Soucieux de favoriser dans la région de l'Atlantique Nord le bien-être et la stabilité. Résolus à unir leurs efforts pour leur défense collective et pour la préservation de la paix et de la sécurité. Se sont mis d'accord sur le présent Traité de l'Atlantique Nord. » À cette question : avons-nous avec les États-Unis un héritage commun de civilisation, qui oblige à respecter les principes de la démocratie, les libertés individuelles et le règne du droit, la réponse de l'immense majorité des Français, la nôtre à coup sûr, est oui.
Ensuite que cette communauté de valeurs oblige à une solidarité réciproque en cas de danger.
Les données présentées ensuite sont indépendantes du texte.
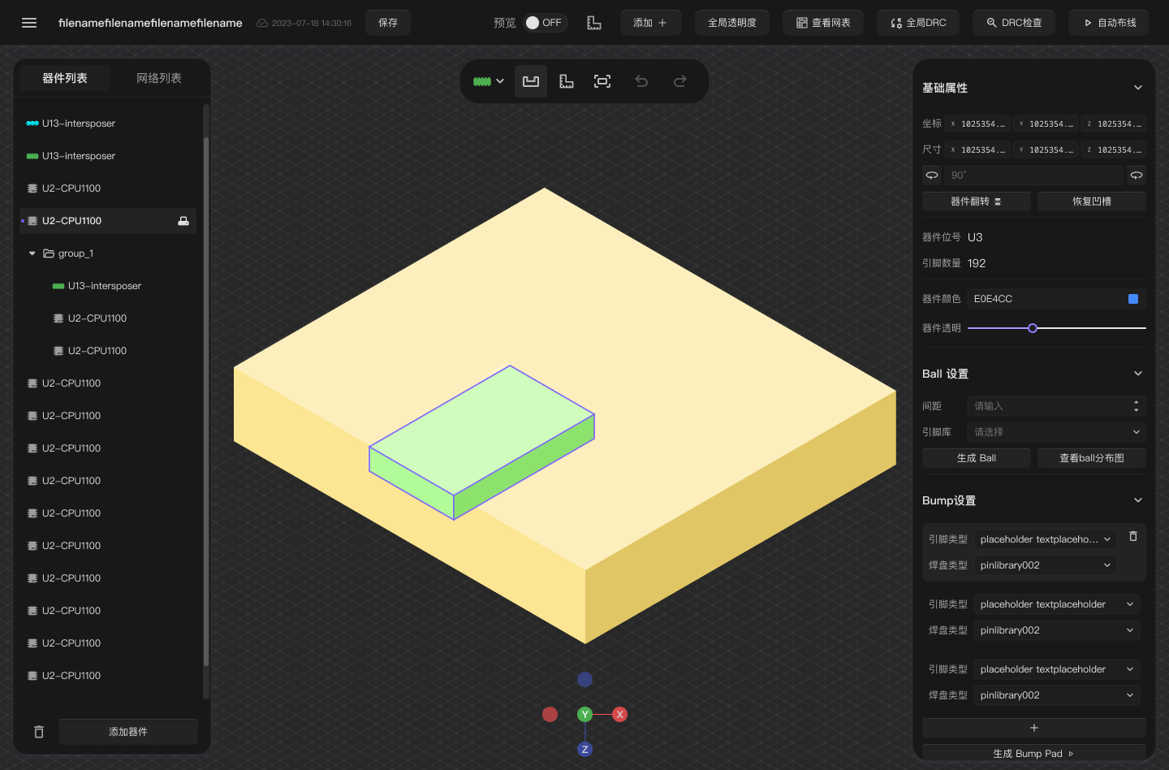
Task: Click the fit-to-view framing icon
Action: [602, 81]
C'est le sens de l'article 5 du traité, qui le fonde et lui donne sa portée : « Les parties conviennent qu'une attaque armée contre l'une ou plusieurs d'entre elles survenant en Europe ou en Amérique du Nord sera considérée comme une attaque dirigée contre toutes les parties, et en conséquence elles conviennent que, si une telle attaque se produit, chacune d'elles, dans l'exercice du droit de légitime défense, individuelle ou collective, reconnu par l'article 51 de la Charte des Nations unies, assistera la partie ou les parties ainsi attaquées en prenant aussitôt, individuellement et d'accord avec les autres parties, telle action qu'elle jugera nécessaire, y compris l'emploi de la force armée, pour rétablir et assurer la sécurité dans la région de l'Atlantique Nord. »
À cette solidarité, aucun gouvernement français n'a jamais manqué. En octobre 1962, quand éclate la crise de Cuba, De Gaulle le montre avec éclat. Khrouchtchev a décidé d'installer à Cuba des fusées nucléaires pointées sur les États-Unis. Un moment de tension extraordinaire va se créer pendant deux semaines. Le monde est au bord de la guerre, et de la guerre atomique. Un des avions espions, U2 qui survolent l'île est abattu par la défense antiaérienne soviétique. Kennedy donne l'ordre, si un autre incident se produit, de bombarder.